━━ Input material
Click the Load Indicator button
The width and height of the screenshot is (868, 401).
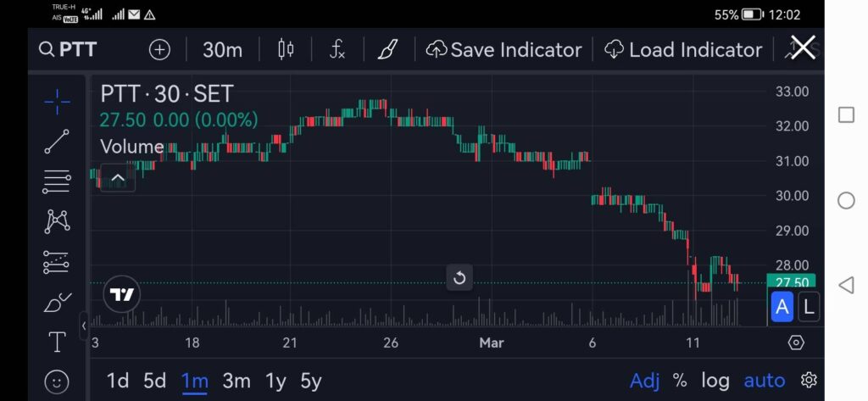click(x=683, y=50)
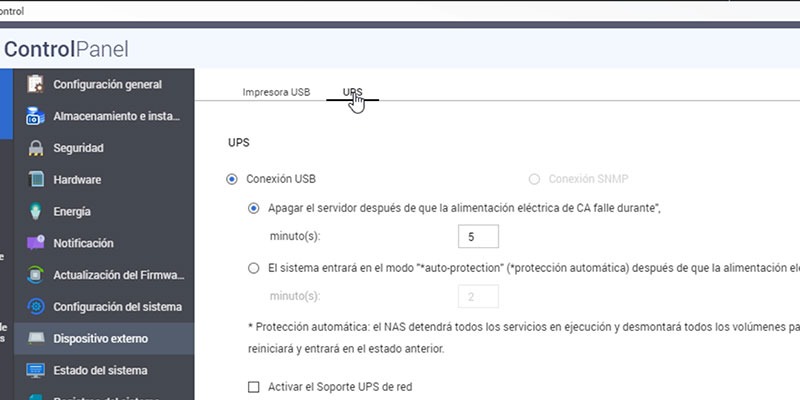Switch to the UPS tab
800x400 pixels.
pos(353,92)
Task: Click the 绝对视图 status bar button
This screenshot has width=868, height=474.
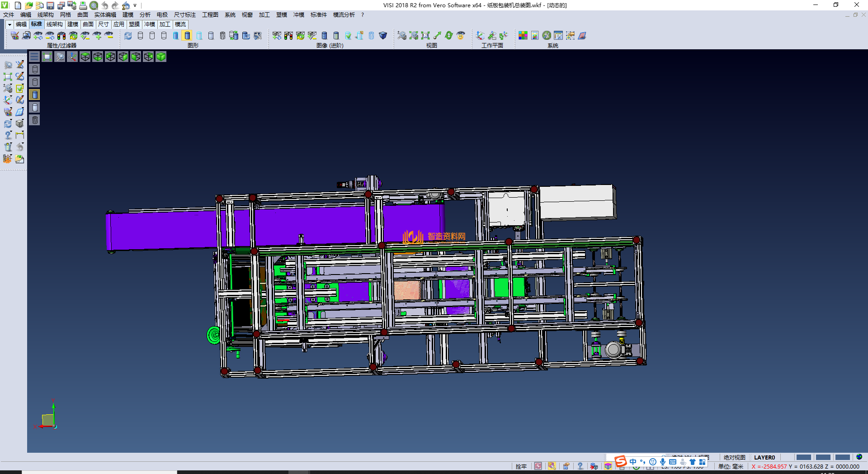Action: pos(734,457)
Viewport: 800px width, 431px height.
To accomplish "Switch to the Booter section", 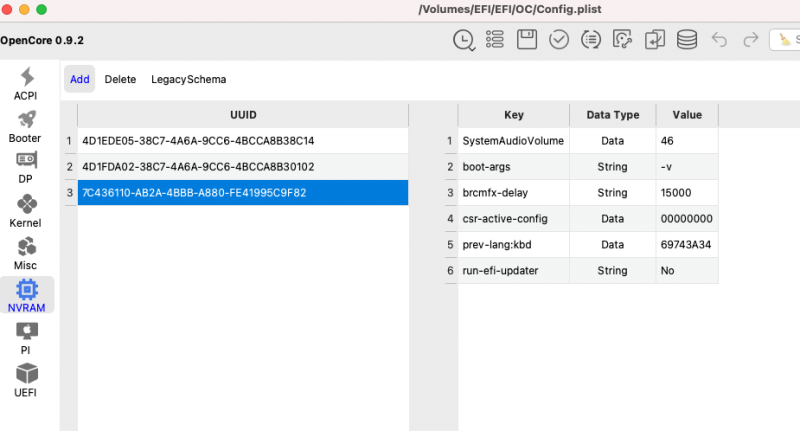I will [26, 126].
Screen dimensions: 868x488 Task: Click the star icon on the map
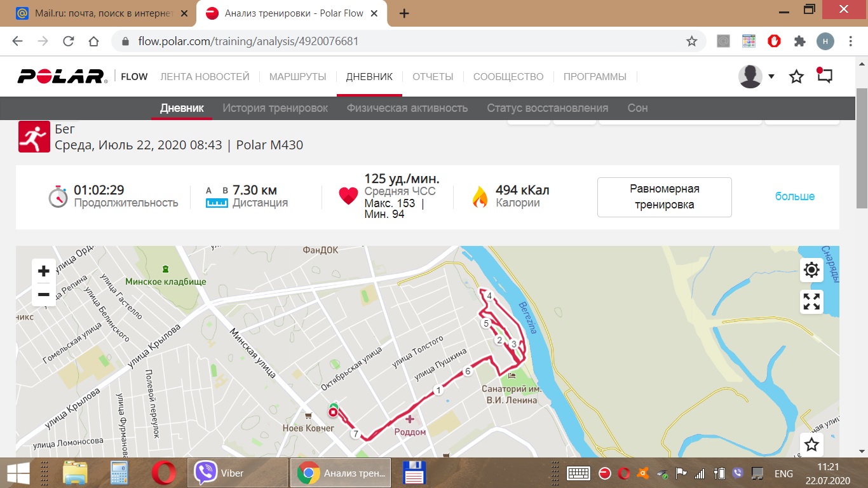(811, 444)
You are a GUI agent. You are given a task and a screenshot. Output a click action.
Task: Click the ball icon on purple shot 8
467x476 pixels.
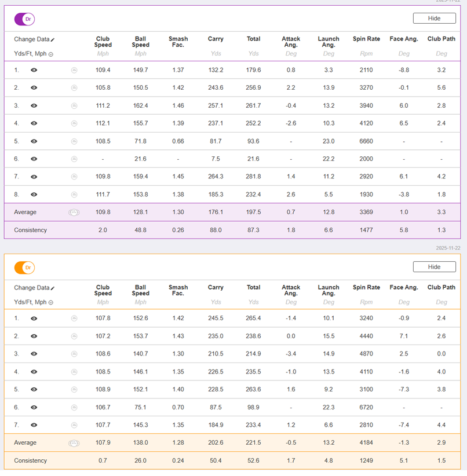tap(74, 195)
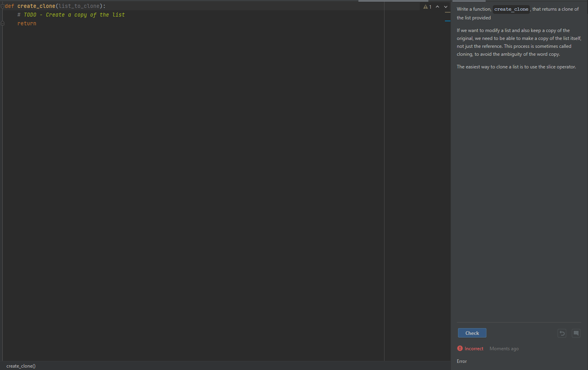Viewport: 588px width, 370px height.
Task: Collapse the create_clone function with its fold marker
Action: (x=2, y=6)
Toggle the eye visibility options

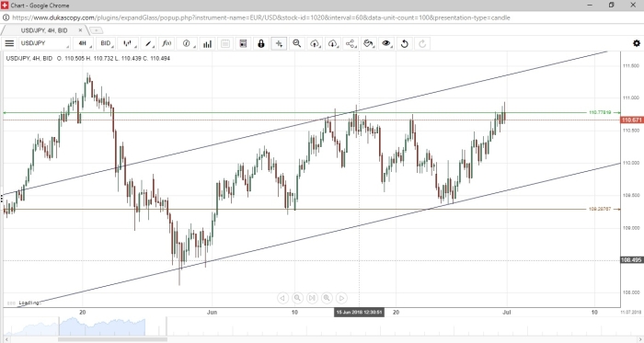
━━━━
▶ [Required work]
Transcription of the lines from the one with "467x476 pixels." through the end of the entries is required, exact and with no pictures.

▶ [Solution to this exercise]
467x476 pixels.
tap(74, 195)
Viewport: 588px width, 370px height.
Task: Collapse the create_clone function with its fold marker
Action: (x=2, y=6)
Toggle the eye visibility options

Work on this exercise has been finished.